Something almost like people skills

I recently re-read Ken Macleod's SF novel Cosmonaut Keep, which is partly set on earth in 2048, after "the Fall of the Wall, the Millenium Slump, the Century Boom, the Unix rollover, the War, the Revolution." It's clever of Macleod to slip the Unix rollover in there -- it's due at 03:14:07 Tuesday, January 19, 2038 (UTC).

Old-fashioned computer operating systems are relevant to Macleod's story in several ways, starting (and ending) with Matt Cairns, a Scottish hacker who makes a living on the fringes of the mid-21st-century computer industry. Cairns introduces himself in chapter 2 like this:

Software project management has always been like herding cats.

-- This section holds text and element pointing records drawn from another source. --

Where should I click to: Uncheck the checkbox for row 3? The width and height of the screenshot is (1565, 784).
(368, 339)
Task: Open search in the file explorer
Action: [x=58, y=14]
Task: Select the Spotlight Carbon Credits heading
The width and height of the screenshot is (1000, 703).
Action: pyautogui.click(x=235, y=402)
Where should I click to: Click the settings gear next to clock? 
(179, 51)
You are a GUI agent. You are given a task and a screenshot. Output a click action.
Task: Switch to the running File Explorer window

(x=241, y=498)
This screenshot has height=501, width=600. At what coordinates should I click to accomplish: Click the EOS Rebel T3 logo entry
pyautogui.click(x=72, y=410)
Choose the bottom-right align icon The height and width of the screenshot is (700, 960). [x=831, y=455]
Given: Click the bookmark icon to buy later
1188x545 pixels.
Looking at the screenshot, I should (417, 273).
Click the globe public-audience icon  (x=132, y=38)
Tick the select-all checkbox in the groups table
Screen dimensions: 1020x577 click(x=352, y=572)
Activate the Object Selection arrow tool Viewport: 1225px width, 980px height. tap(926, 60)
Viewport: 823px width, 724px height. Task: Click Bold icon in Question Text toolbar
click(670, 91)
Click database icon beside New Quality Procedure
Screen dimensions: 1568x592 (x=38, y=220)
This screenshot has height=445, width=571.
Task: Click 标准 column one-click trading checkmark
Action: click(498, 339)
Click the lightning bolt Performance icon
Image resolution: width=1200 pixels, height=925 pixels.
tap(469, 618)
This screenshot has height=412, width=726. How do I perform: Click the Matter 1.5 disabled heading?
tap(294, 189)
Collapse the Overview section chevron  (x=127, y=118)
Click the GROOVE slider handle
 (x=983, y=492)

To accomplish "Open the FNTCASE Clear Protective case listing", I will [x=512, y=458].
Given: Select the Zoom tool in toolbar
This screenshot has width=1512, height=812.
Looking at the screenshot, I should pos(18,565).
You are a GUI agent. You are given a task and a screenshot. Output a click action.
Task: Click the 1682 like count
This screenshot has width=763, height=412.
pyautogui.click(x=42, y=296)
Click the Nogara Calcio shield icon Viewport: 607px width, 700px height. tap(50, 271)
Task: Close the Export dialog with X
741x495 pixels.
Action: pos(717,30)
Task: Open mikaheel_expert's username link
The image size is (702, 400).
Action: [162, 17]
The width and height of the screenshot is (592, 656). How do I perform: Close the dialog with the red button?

So I've been told, anyway, by old managers, between snorts of coke in the trendy snow-bars where they blow their well-hedged pension funds. In their day, though, the cats were human, or at least the kind of guys who are now code-geeks. These days, the programmers are programs, as are the systems analysts. My job as a project manager is to assemble a convincing suite of AIs -- not untried, but not too far behind the curve, either -- then let loose marketing strategy webcrawlers to parade their skills before the endless bored beauty-contest of the agencies' business 'bots, take the contracts and ride herd on the whole squabbling mob when a deal comes in.

You need something almost like people skills to do it, but you need to be practically borderline Asperger's syndrome to develop these skills with AI. And when you need code-geeks for the bottom-level stuff, you need to be something of a sociable animal after all. It's a sufficiently rare combination to be worth more than the average wage. I'm an artist, not a technician. It pays the bills.

I think that Macleod has put his finger on something about software project management in all eras. The fact is, the technical side has always had an aspect that is like dealing with really strange and difficult people: legacy systems, software and hardware combinations that don't quite work the way the interface definitions say they should, and so on. And then you do need to deal with other programmers, as well as system architects and perhaps even travelers from the far lands of marketing and ergonomics. There aren't very many people who are good at all this, and few of them can also hack.